(Dataset content)
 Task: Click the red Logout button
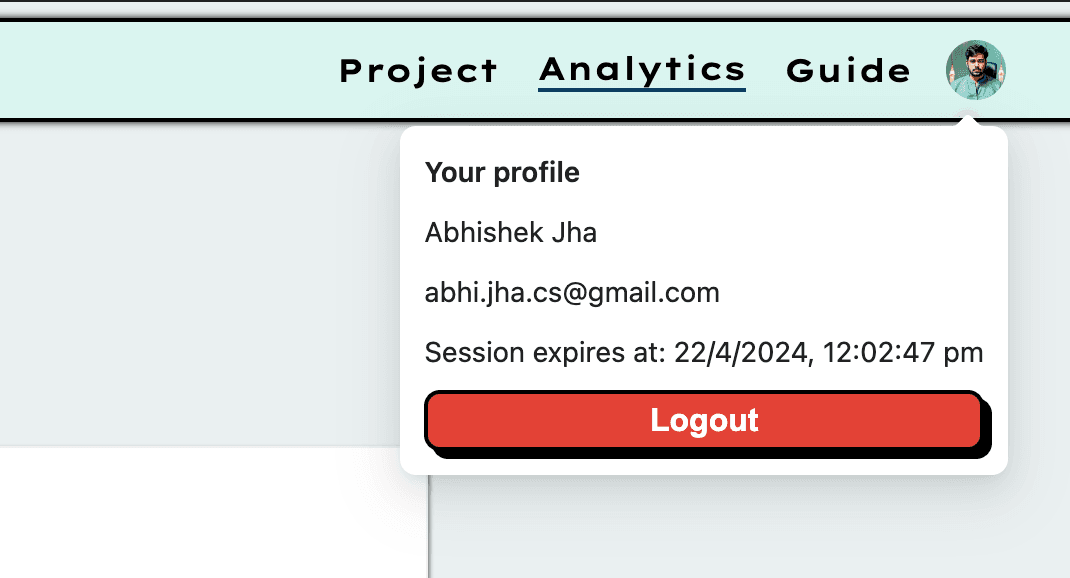pyautogui.click(x=704, y=420)
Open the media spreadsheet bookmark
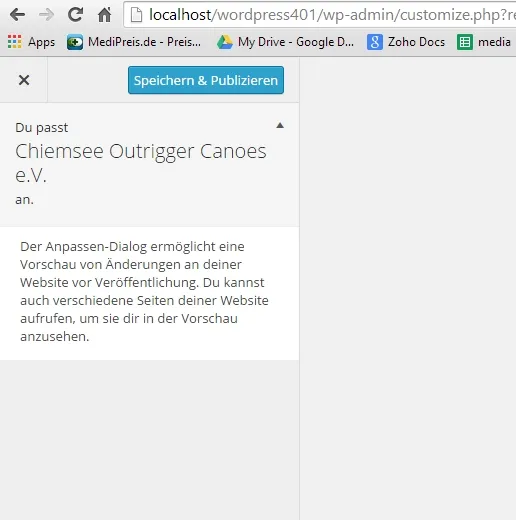Screen dimensions: 516x520 (x=484, y=42)
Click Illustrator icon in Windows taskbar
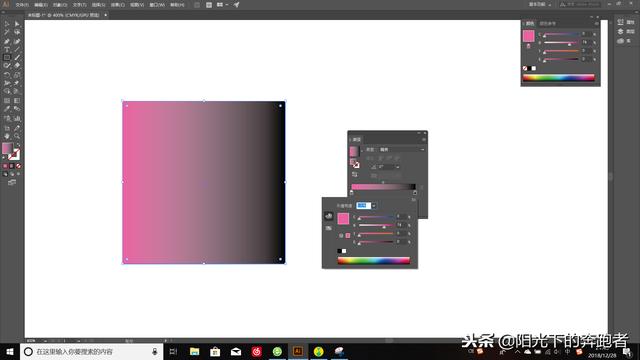 coord(298,351)
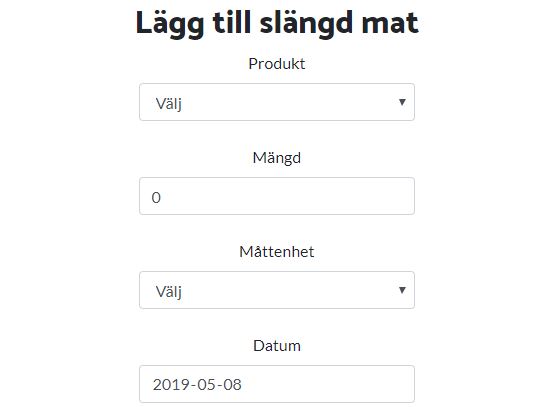Screen dimensions: 553x407
Task: Click the Datum field label
Action: click(277, 346)
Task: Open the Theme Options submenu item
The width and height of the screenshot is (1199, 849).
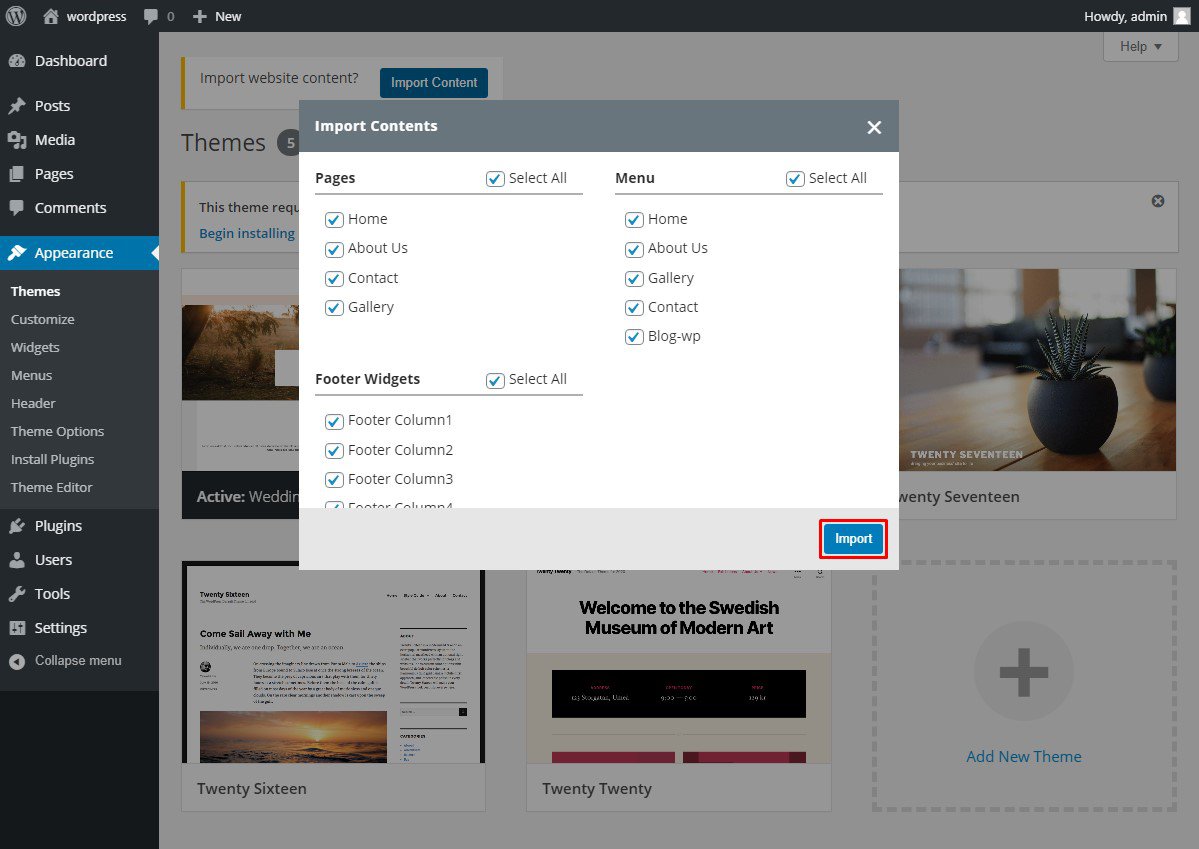Action: pyautogui.click(x=57, y=432)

(Exercise)
Output the listing word for word. Drop the pictures.

(Answer area)
 Task: Click the red Logout button
pyautogui.click(x=704, y=420)
Open the media spreadsheet bookmark
Screen dimensions: 516x520 (x=484, y=42)
Click Illustrator icon in Windows taskbar
 coord(298,351)
Screen dimensions: 553x407
Task: Click the Datum field label
Action: click(277, 346)
Task: Open the Theme Options submenu item
The width and height of the screenshot is (1199, 849).
Action: pyautogui.click(x=57, y=432)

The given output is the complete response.